According to advocates of Basel II, these international standards can protect the international financial system from problems incase a central bank or series of banks collapses. The Basel II accomplished this by enforcing certain requirements to protect banks by ensuring that it holds capital reserves. The simple rule with Basel II compliance is that the greater the risks the greater the capital reserves the bank needs.
Additionally, compliance with Basel II has its own effect on financial institutions. These include:
Determination of Bank Equity Capital: In banks traditionally assets are loans and liabilities are customer deposits. Even then the ratio of debt to equity is very high in banks. Therefore, for protection against losses Basel II compliance ensures that a bank used the equity as a backup in case the assets declined. This provides the depositors protection through best practices and risk management and Basel II compliance.
Protection through Bank Loans: Recently banks have moved away from long term illiquid assets and instead look towards tradable assets. Banks therefore take it as best practice to sell assets or purchase credit protection from third parties to ensure risk transfer. This indirectly means hedge funding which is a best practice for risk management in financial institutions.

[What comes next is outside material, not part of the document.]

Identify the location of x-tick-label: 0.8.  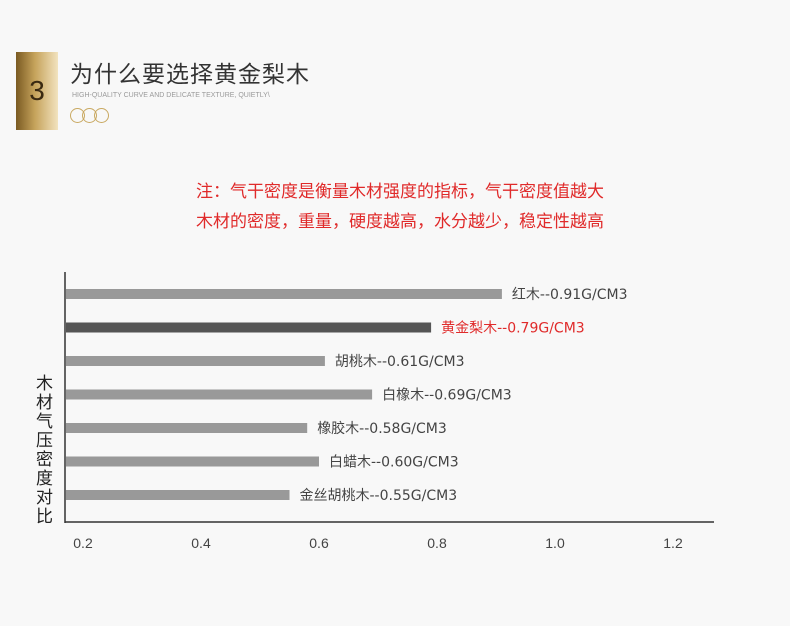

However, Basel II compliance involves certain complex procedures such as securitization, credit risk management and involves complex formulas. This makes compliance with it a bit difficult and demanding. Therefore, it is not appreciated by most banking systems. Nonetheless, it is part of the best practices in global banking and cannot be taken lightly.
There are three pillars of Basel II:
There are risks attached to Basel II and these include:
Therefore, Basel II protects banks and other financial institutions by defining the risks. It is in the best of interests that Basel II compliance is implemented as best practice.